Dem kann nicht entgegengehalten werden, daß die Königlichen Verordnungen vom 27. Juli und vom 19. Dezember 1967 zu einer Zeit erlassen worden sind, als gemeinschaftsrechtliche Koordinierungsbestimmungen noch fehlten. Wie sich aus Ihrer Rechtsprechung ergibt, erlegt Artikel 52 ... eine Verpflichtung auf, deren Ergebnis klar umrissen ist und deren Erfüllung durch die Verwirklichung programmatisch festgelegter, abgestufter Maßnahmen zwar erleichtert, nicht aber bedingt werden sollte.

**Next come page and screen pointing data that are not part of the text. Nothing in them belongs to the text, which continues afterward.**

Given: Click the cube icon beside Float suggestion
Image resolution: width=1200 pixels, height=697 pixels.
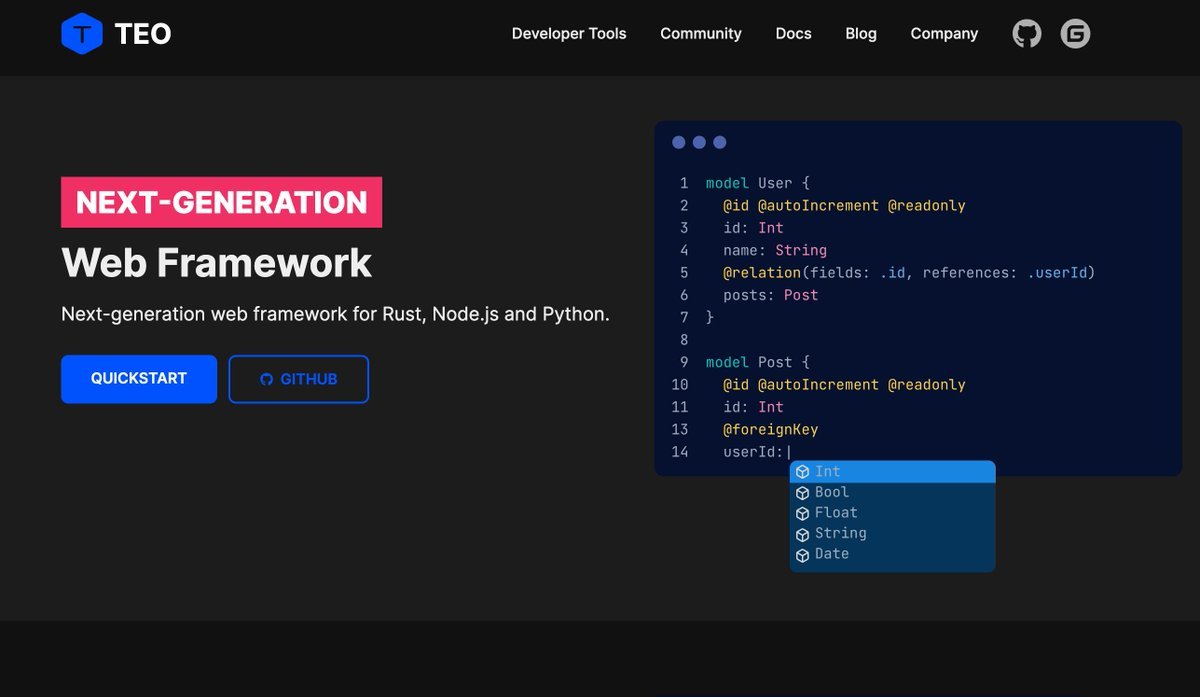Looking at the screenshot, I should [802, 513].
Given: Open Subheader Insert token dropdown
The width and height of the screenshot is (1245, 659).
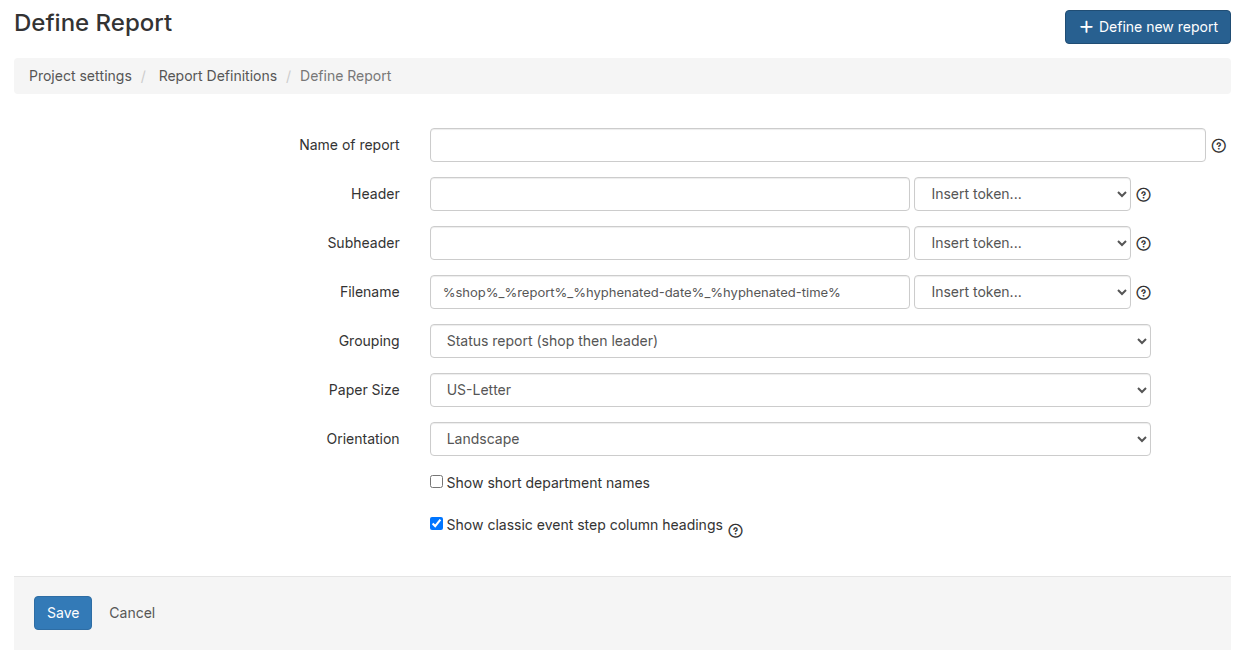Looking at the screenshot, I should [x=1022, y=243].
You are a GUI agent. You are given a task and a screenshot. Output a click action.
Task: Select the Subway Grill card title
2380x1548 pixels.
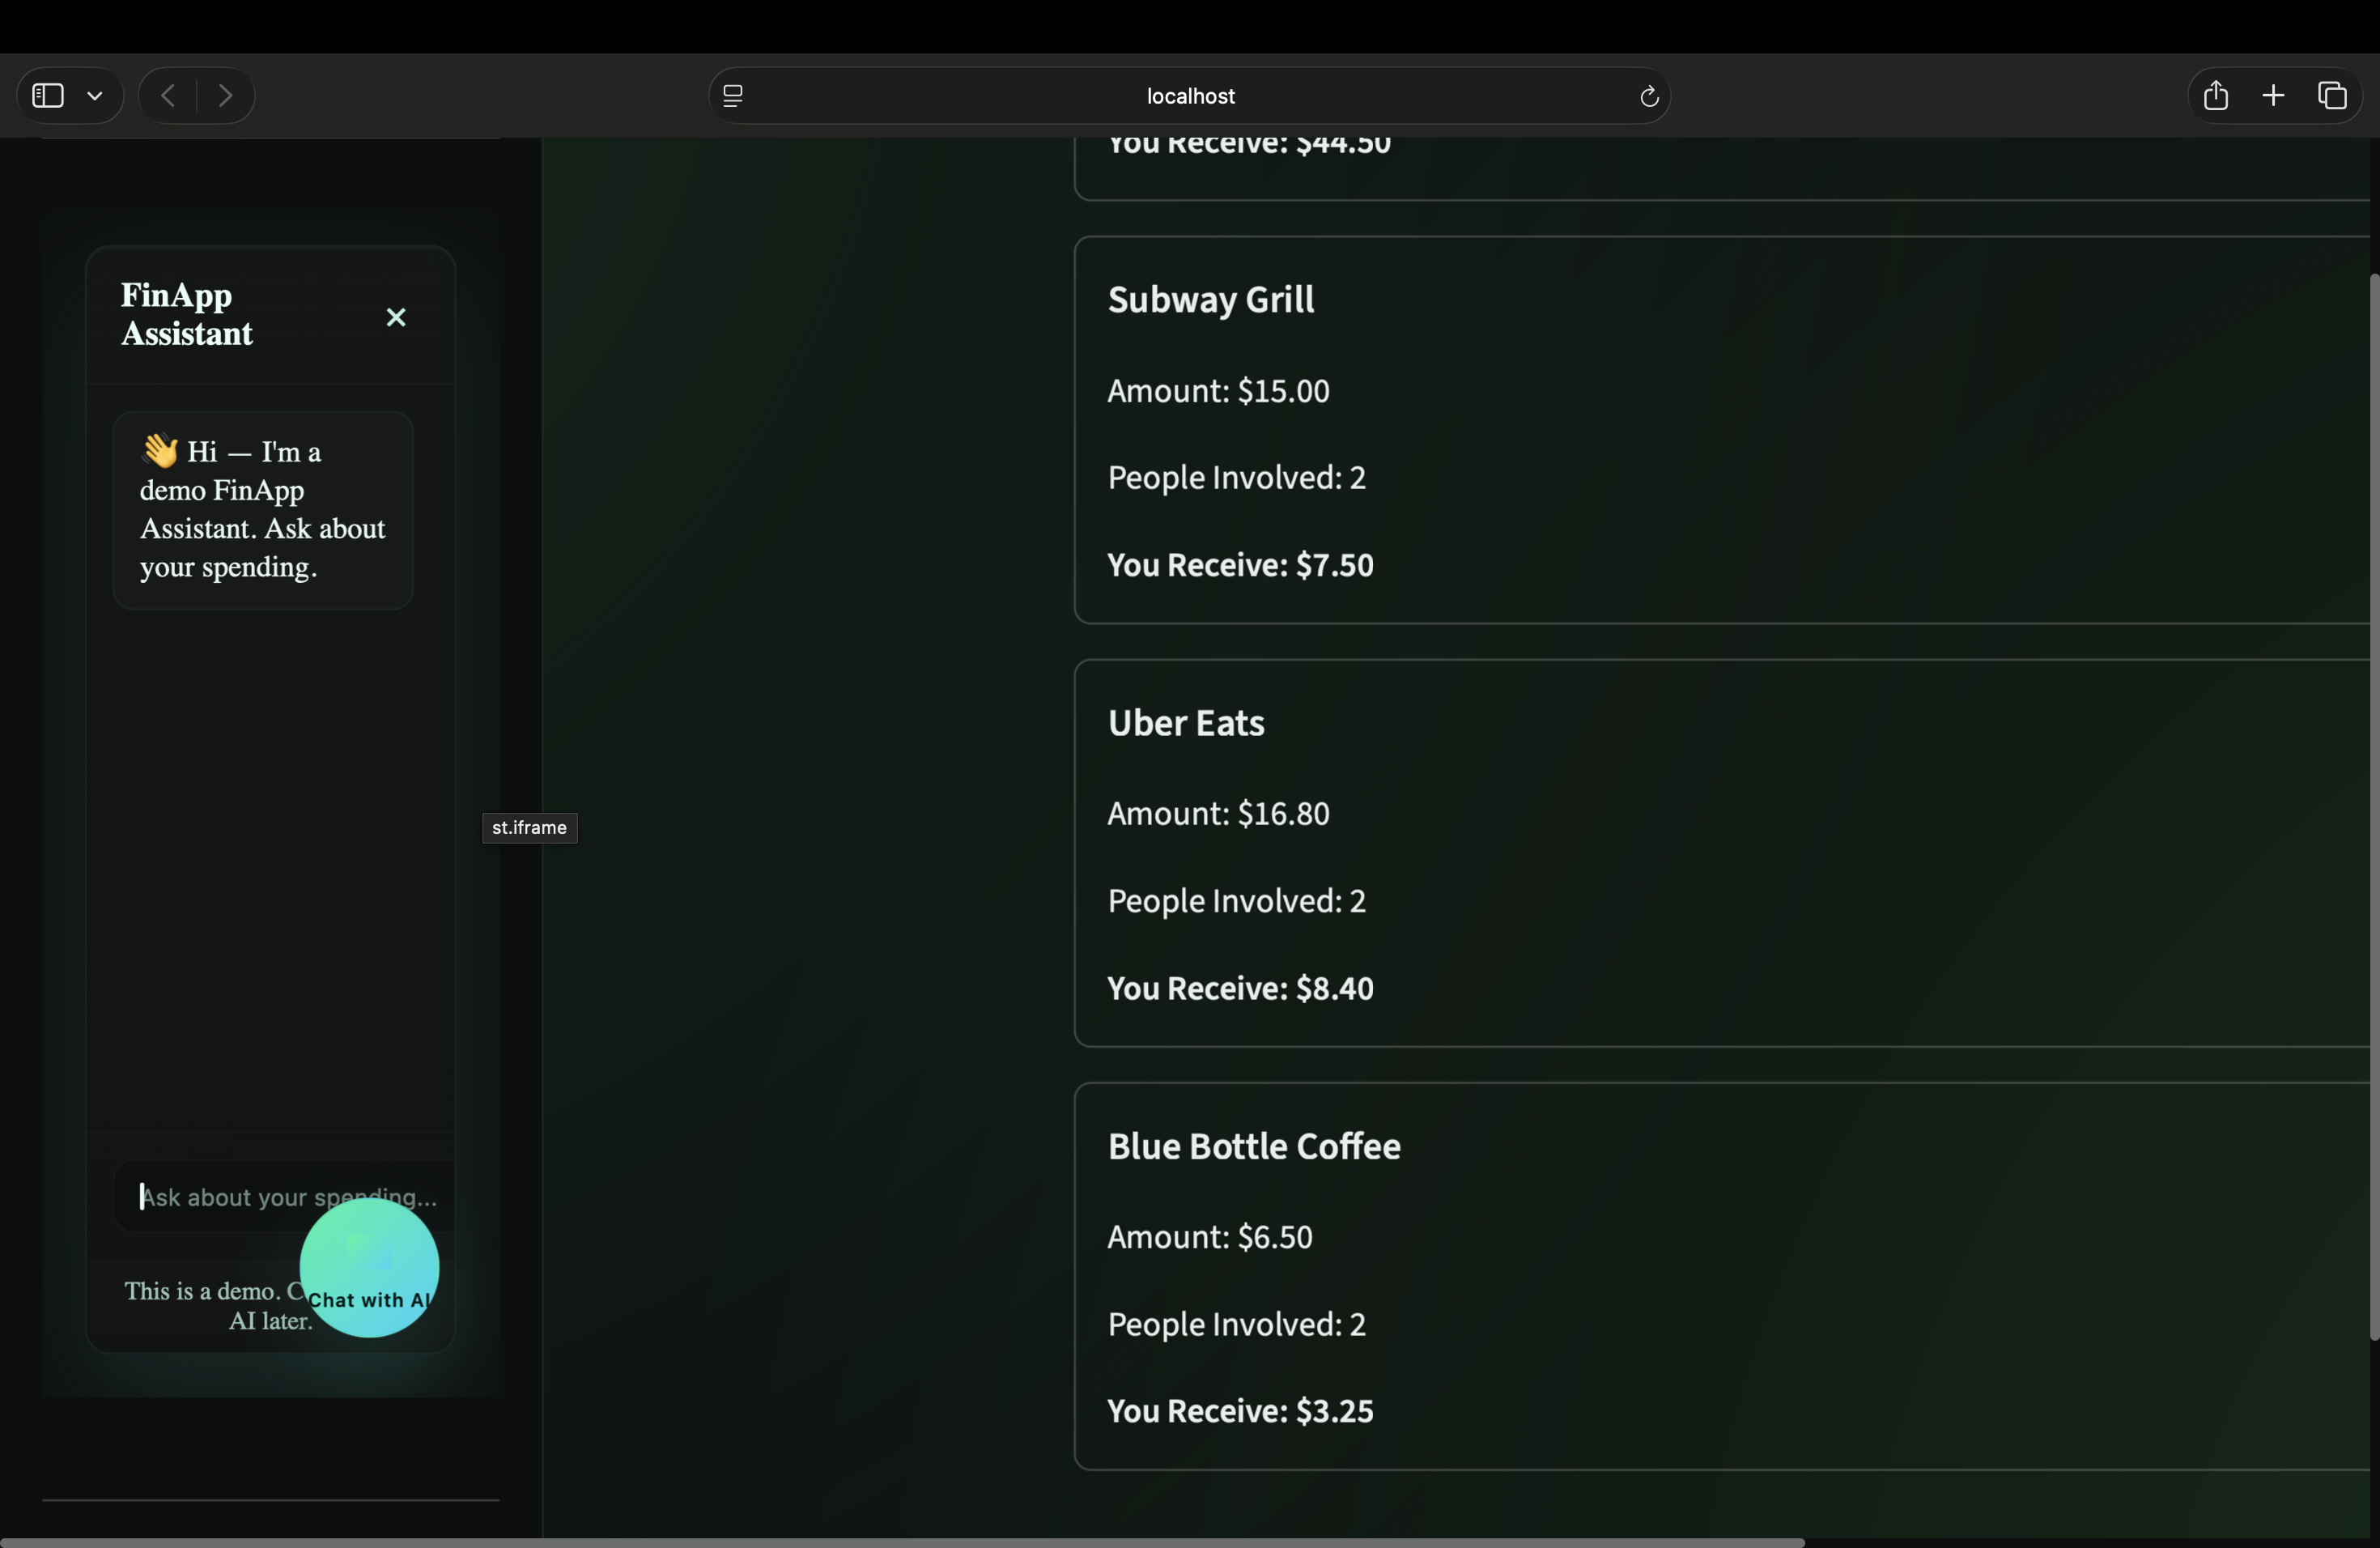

Weiter haben Sie ausgeführt: Infolgedessen läßt sich gegen die unmittelbare Geltung dieser Verpflichtung nicht die Tatsache anführen, daß der Rat nicht alle in den Artikeln 54 und 57 vorgesehenen Richtlinien erlassen hat (Urteil vom 12. Juli 1984 in der Rechtssache 107/83, Klopp, Slg. 1984, 2971, Randnr. 10).

4. Nach alledem schlage ich Ihnen vor, auf die vom Tribunal du travail Brüssel und vom belgischen Hof van Cassatie mit Urteilen vom 30. April und vom 4. Mai 1987 gestellten Fragen wie folgt zu antworten:

Die Artikel 52 ff. EWG-Vertrag sind dahin gehend auszulegen, daß mit ihnen Rechtsvorschriften eines Mitgliedstaats unvereinbar sind, wonach die Befreiung von der Entrichtung der Sozialversicherungsbeiträge für Selbständige, die dort ihre Tätigkeit ausüben, davon abhängt, daß sie gleichzeitig aufgrund eines Arbeitsverhältnisses im Rahmen eines Versorgungssystems dieses Staates versichert sind.